[Records from a collection]
********

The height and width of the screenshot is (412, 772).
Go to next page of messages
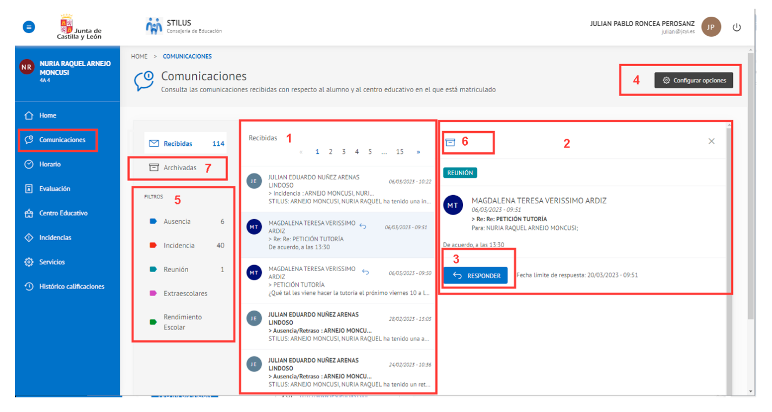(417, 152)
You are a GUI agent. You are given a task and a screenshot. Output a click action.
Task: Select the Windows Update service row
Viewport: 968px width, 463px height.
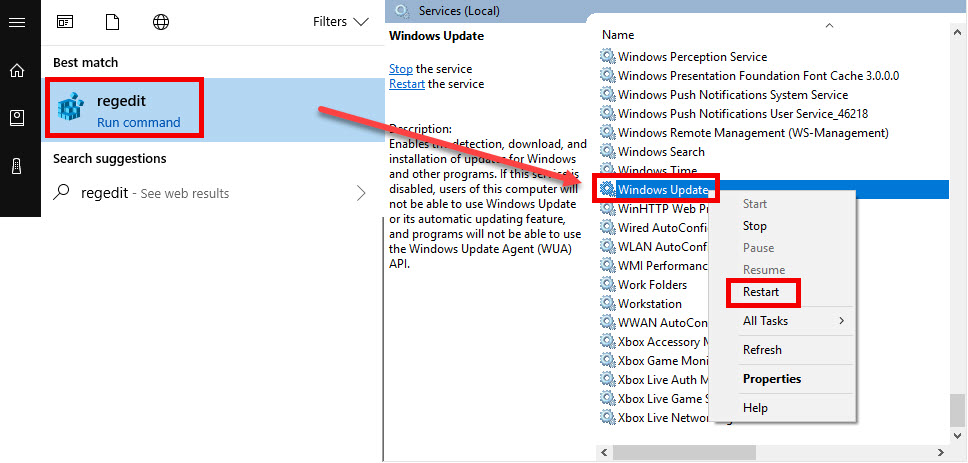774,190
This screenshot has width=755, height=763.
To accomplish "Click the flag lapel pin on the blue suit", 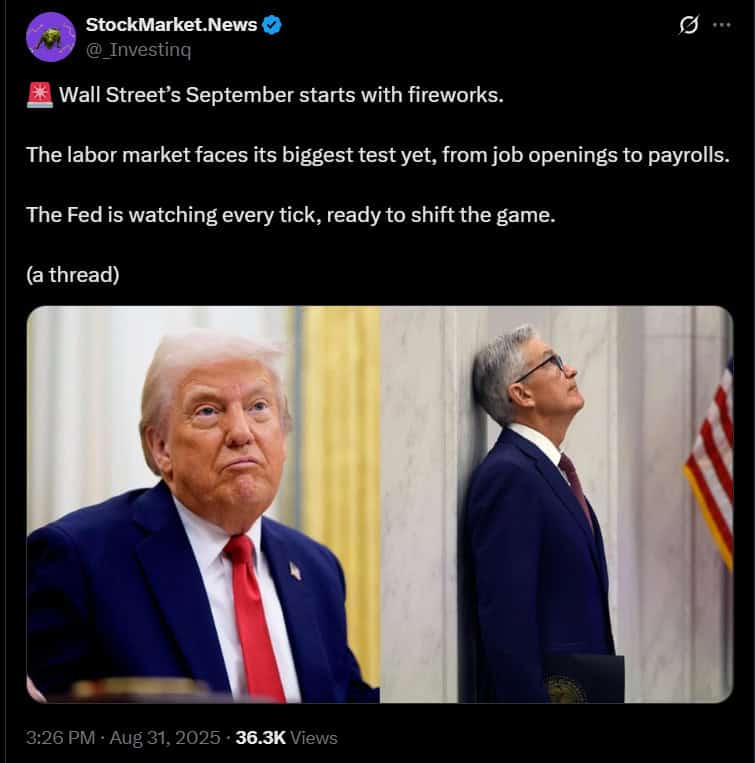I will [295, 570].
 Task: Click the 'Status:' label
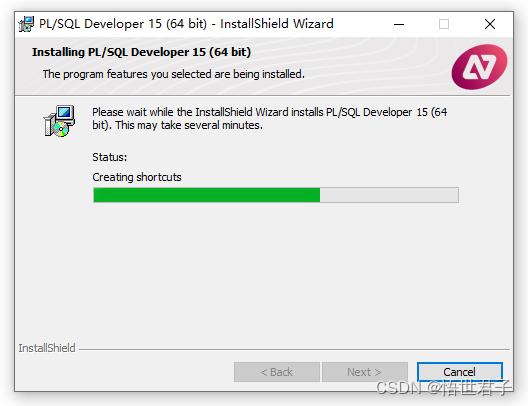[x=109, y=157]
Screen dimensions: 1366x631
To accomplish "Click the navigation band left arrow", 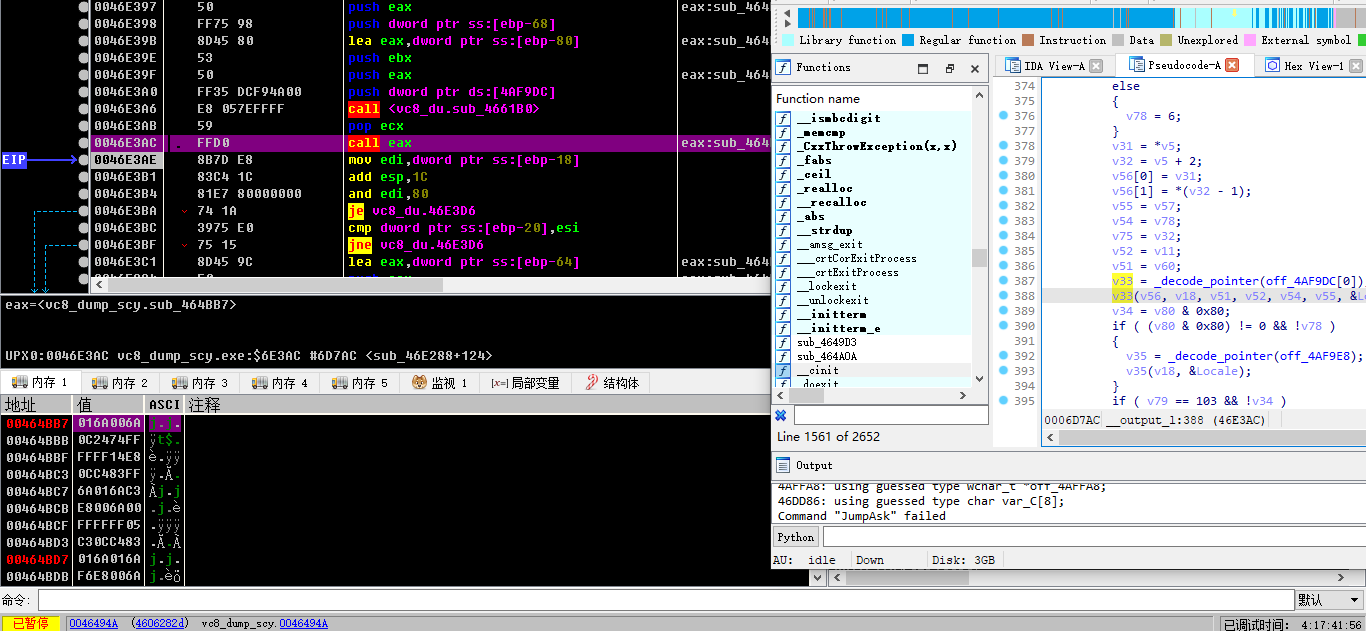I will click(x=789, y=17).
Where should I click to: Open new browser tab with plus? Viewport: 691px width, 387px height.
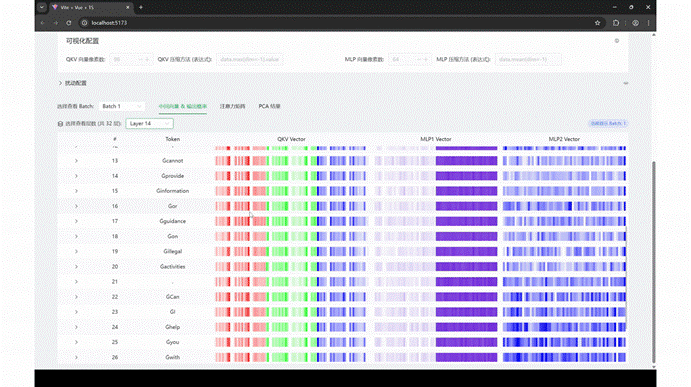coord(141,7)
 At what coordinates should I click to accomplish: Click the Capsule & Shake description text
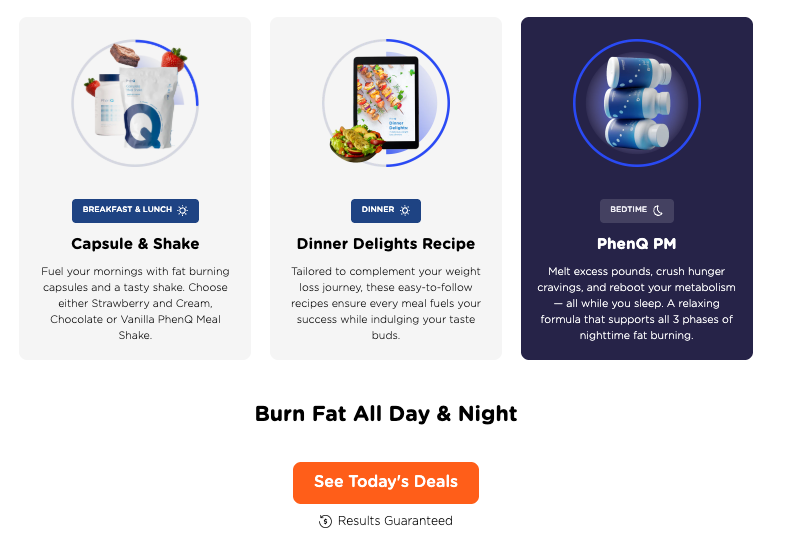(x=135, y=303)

********

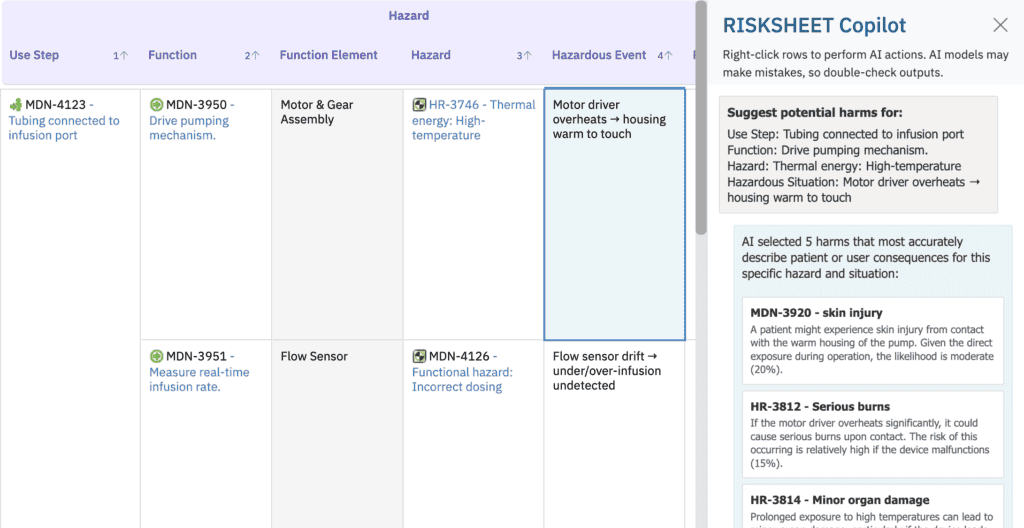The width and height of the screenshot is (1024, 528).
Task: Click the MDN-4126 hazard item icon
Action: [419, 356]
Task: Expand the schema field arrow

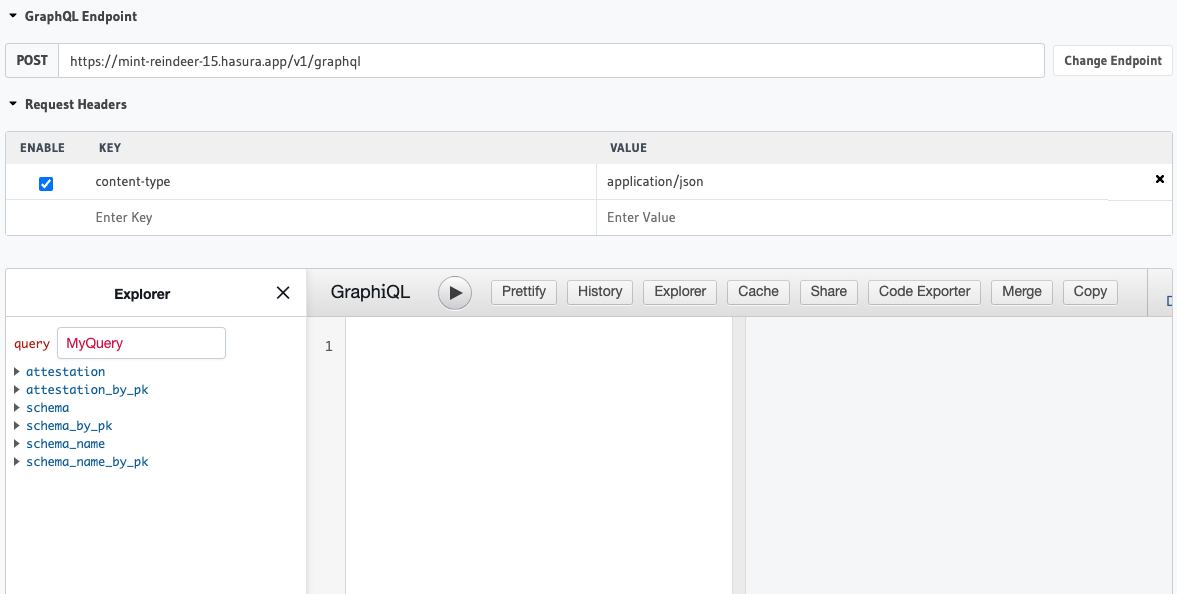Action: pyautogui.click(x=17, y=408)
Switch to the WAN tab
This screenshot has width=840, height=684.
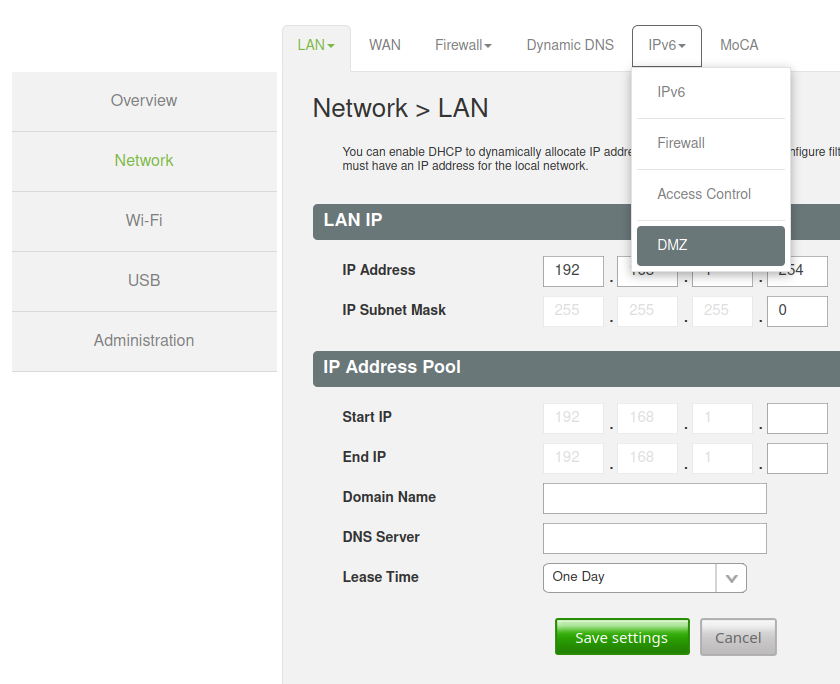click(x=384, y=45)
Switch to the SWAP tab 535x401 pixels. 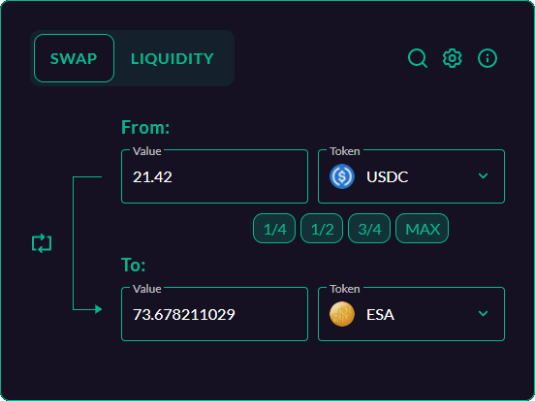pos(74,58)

********

EXERCISE DETAILS >>
Your task is to copy only the lines above starting at the one containing "The height and" and ending at the one containing "This screenshot has width=755, height=763.". Copy them exactly, both ends included, and omit the pictures.

TASK SOLUTION >>
The height and width of the screenshot is (412, 772).
Go to next page of messages
(417, 152)
You are a GUI agent. You are given a task and a screenshot. Output a click action.
Task: Select the Windows Update service row
Viewport: 968px width, 463px height.
774,190
This screenshot has width=755, height=763.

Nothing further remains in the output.